Lo sento qualche giorno fa dopo aver visto una sua foto con accanto un suo mini-me. Praticamente un ometto uguale a lui, solo più piccolo.

“Ma hai figliato e non me lo vieni a dire?” gli dico a mo’ di rimbrotto. Frasi di cui pentirsi ne avevamo? no? eccone una.

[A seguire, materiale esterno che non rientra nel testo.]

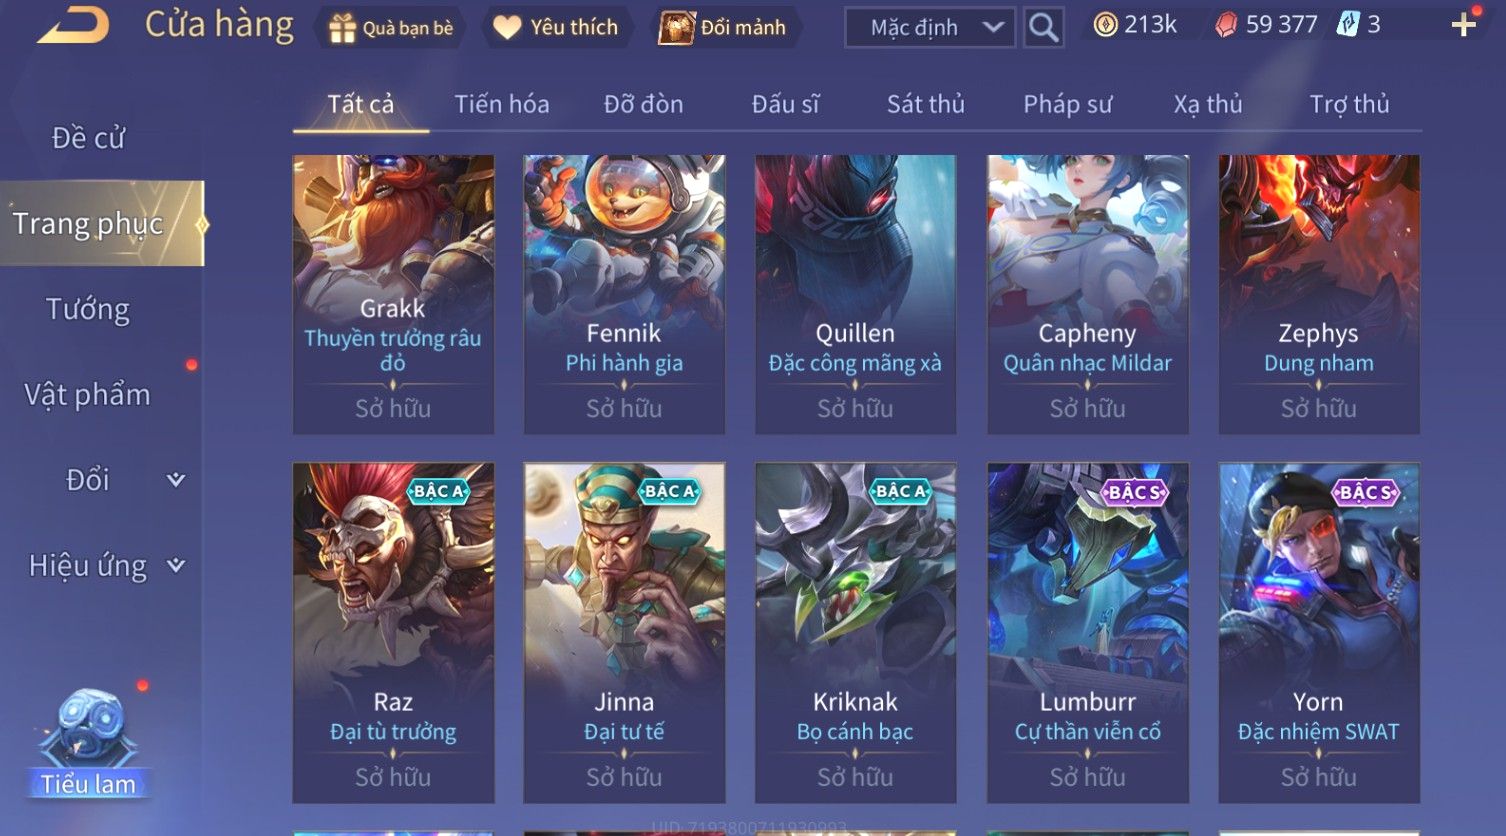1506x836 pixels.
Task: Open the Mặc định sort dropdown
Action: (930, 27)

Dopo essere stato anni ed anni con la fidanzata di sempre, una di quelle possessive che ti allontanano da tutti, prende il coraggio a quattro mani e la molla. Trova lei: bionda, carina, che condivide con lui alcuni hobby. Stanno insieme per un po’, vanno a convivere, e lei inizia a dire “voglio un figlio”. Il problema è che lui non ha studiato, alterna lavoretti a lavoretti, non è precisamente una persona economicamente stabile. Ciononostante lei è inamovibile: vuole un figlio. Lui pure, beata incoscienza. E questo figlio arriva.

Vi chiederete: “Quale è la donna incosciente che mette al mondo un figliolo con il compagno che non ha lavoro?”. Una donna molto innamorata? No. Una donna con l’amante.

Appena saputo di essere incinta, la gran baldracca brava pulzella ha mollato lui e si è messa definitivamente con l’amante. Il quale le è stato vicino durante tutta la gravidanza, le è stato vicino durante il parto (ma il figlio, casualmente, non l’ha riconosciuto. Chiamalo scemo.) e ora si occupa a tempo pieno di quel bimbo come fosse suo.

Il mio amico è ai bordi della pazzia. Quando vuole vedere suo figlio c’è lui. Non lo può educare come vorrebbe. Ora ha postato le foto delle vacanze: lui, suo figlio, la ex e l’altro. A quale livello di umiliazione si deve scendere per passare del tempo con la propria progenie.

Ogni giorno dobbiamo ringraziare chi astiene la propria mano e non commette omicidi multipli con l’aggravante dell’efferatezza del reato. Io al posto suo non ce l’avrei fatta. Forza ragazzo, forza.